2.9. Immunohistochemical Analysis of KIM-1
Paraffin sections underwent deparaffinization, rehydration, and antigen retrieval, and then were incubated with anti-KIM-1 antibody (Abmart, Shanghai, China) overnight at 4 °C and HRP-conjugated secondary antibodies (Servicebio, Wuhan, China). Immunoreactivity was visualized using DAB with hematoxylin counterstaining, and a light microscope was used to acquire the images.
2.10. TUNEL Analysis
Apoptotic cells were detected by TUNEL staining with a FITC-conjugated detection kit (Vazyme, Nanjing, China) according to the manufacturer’s instructions, and images were captured under a fluorescence microscope.

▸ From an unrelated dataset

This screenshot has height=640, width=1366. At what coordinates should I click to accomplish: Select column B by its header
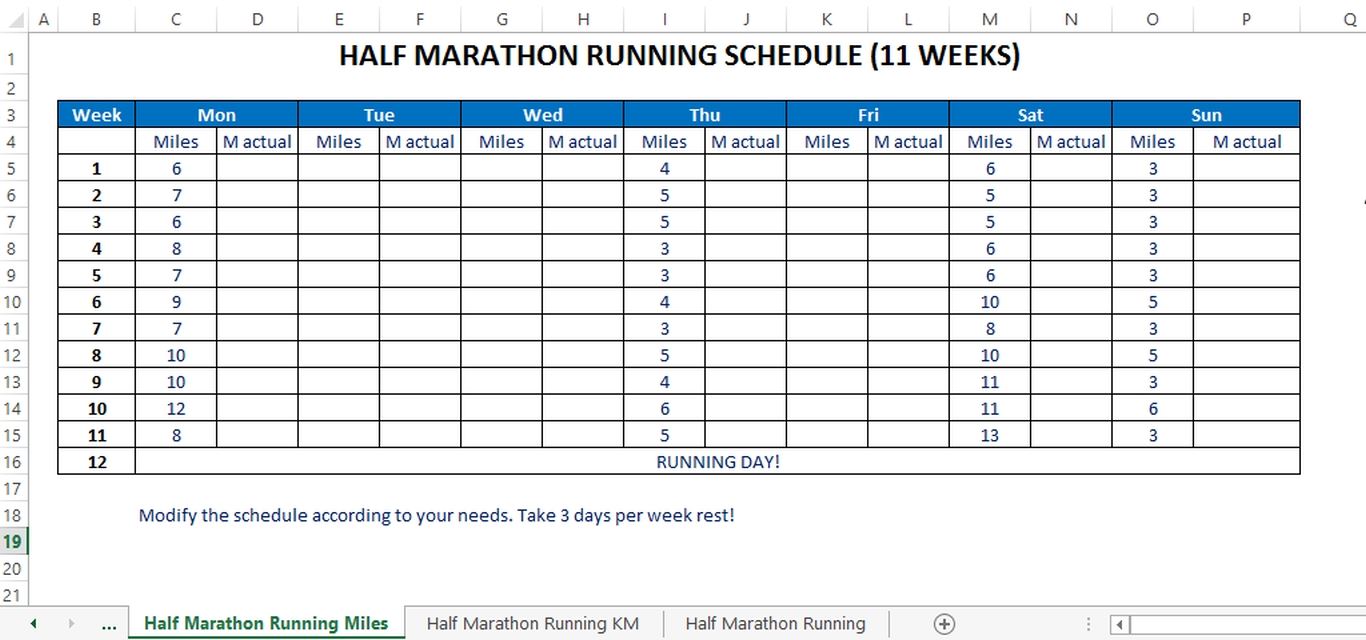click(96, 18)
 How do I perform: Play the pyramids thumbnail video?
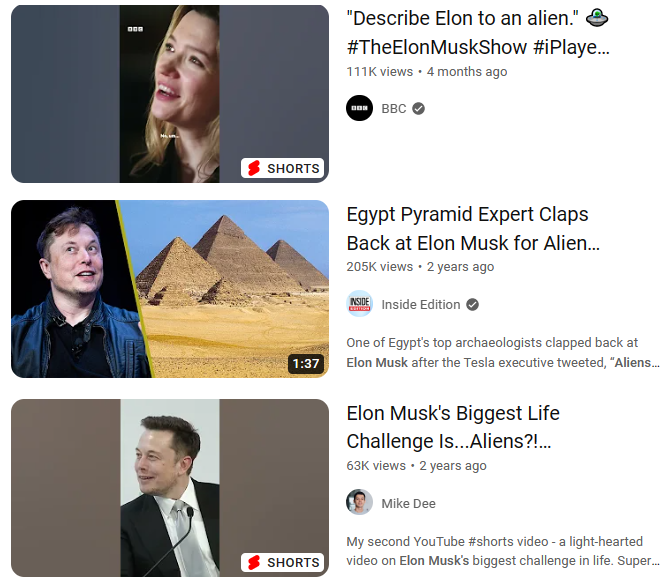click(x=170, y=289)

2.11. Protein–Protein Interaction (PPI) Network Analysis
The interaction network linking PANoptosis-related proteins with components of the HMGB1/TLR4/NF-κB signaling pathway was constructed using the STRING database, which incorporates both experimentally validated and computationally predicted associations. For species available in the database, the PPI network was generated by inputting the list of target genes.

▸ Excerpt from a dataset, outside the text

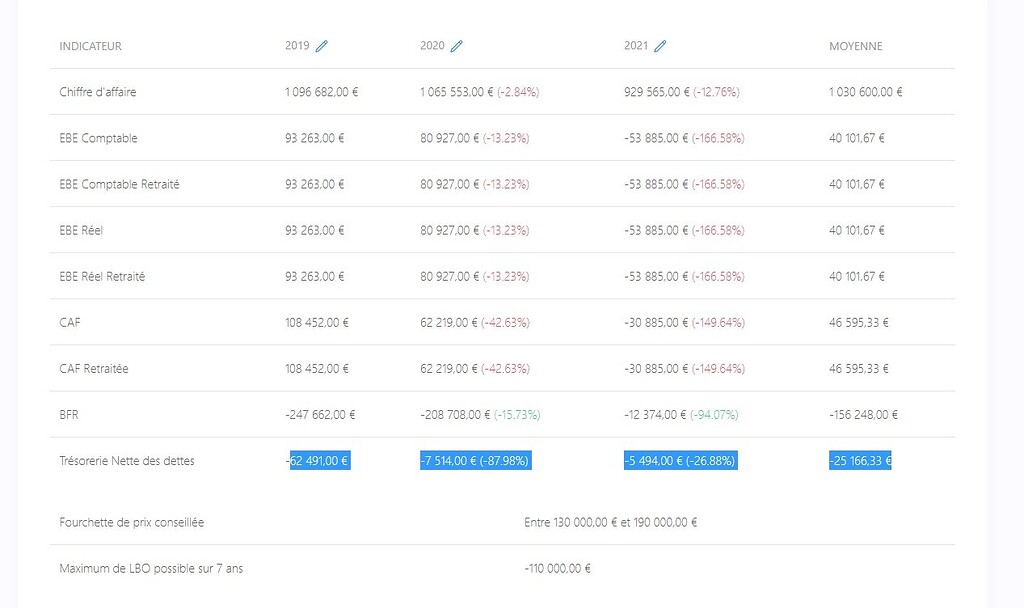Click the highlighted 2020 Trésorerie Nette value
Viewport: 1024px width, 608px height.
click(x=475, y=461)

2.12. Statistical Analysis
Statistical analyses were performed using SPSS version 27.0. Data are presented as mean ± SEM. Prior to statistical analysis, data normality and homogeneity of variances were assessed using the Shapiro–Wilk test and Levene’s test, respectively. Differences among multiple groups were evaluated by one-way analysis of variance (ANOVA), followed by the Student–Newma–Keuls (SNK) post hoc test. Statistical significance was defined as p < 0.05 or p < 0.01.
3. Results
3.1. BA Pretreatment Attenuated LPS-Induced Renal Injury in Piglets
As illustrated in Figure 1A,B, BA pretreatment markedly alleviated LPS-induced renal enlargement and congestion and resulted in a lower kidney-to-body weight ratio. H&E staining revealed that BA pretreatment alleviated LPS-induced renal histopathological alterations in piglets, as evidenced by a more preserved tubular architecture, reduced tubular epithelial cell swelling and vacuolar degeneration, and less prominent tubular luminal dilation, accompanied by relatively limited interstitial inflammatory cell infiltration (Figure 1E). Immunohistochemical analysis revealed that KIM-1 protein was primarily detected in renal tubular epithelial cells, whereas glomerular structures exhibited minimal to no staining (Figure 1C). The positive signals were mainly localized to the apical membrane and cytoplasm of tubular epithelial cells, indicating tubular involvement following LPS challenge. Notably, BA pretreatment markedly reduced KIM-1 protein distribution in renal tubules, accompanied by decreased serum KIM-1 concentrations and reduced NGAL mRNA expression compared with the LPS group (Figure 1C,D,F,G). Serum biochemical analysis showed that BA pretreatment significantly reduced serum UREA concentrations compared with the LPS group, whereas no significant change in serum CREA concentrations was observed between the BA + LPS and LPS groups (Figure 1H,I). Compared to the LPS group, renal GSH concentrations were significantly elevated, whereas renal MDA concentration was modestly decreased in piglets in the BA + LPS group (Figure 1J). As depicted in Figure 1K, LPS exposure resulted in a marked upregulation of TNF-α, IL-1β, and IL-6 mRNA levels in piglet kidneys. In comparison with the LPS group, administration of BA markedly suppressed the mRNA expression of pro-inflammatory cytokines (TNF-α, IL-1β, and IL-6) while enhancing IL-10 mRNA expression. Collectively, these findings supported a protective role of dietary BA against LPS-induced oxidative and inflammatory damage in the kidneys of piglets.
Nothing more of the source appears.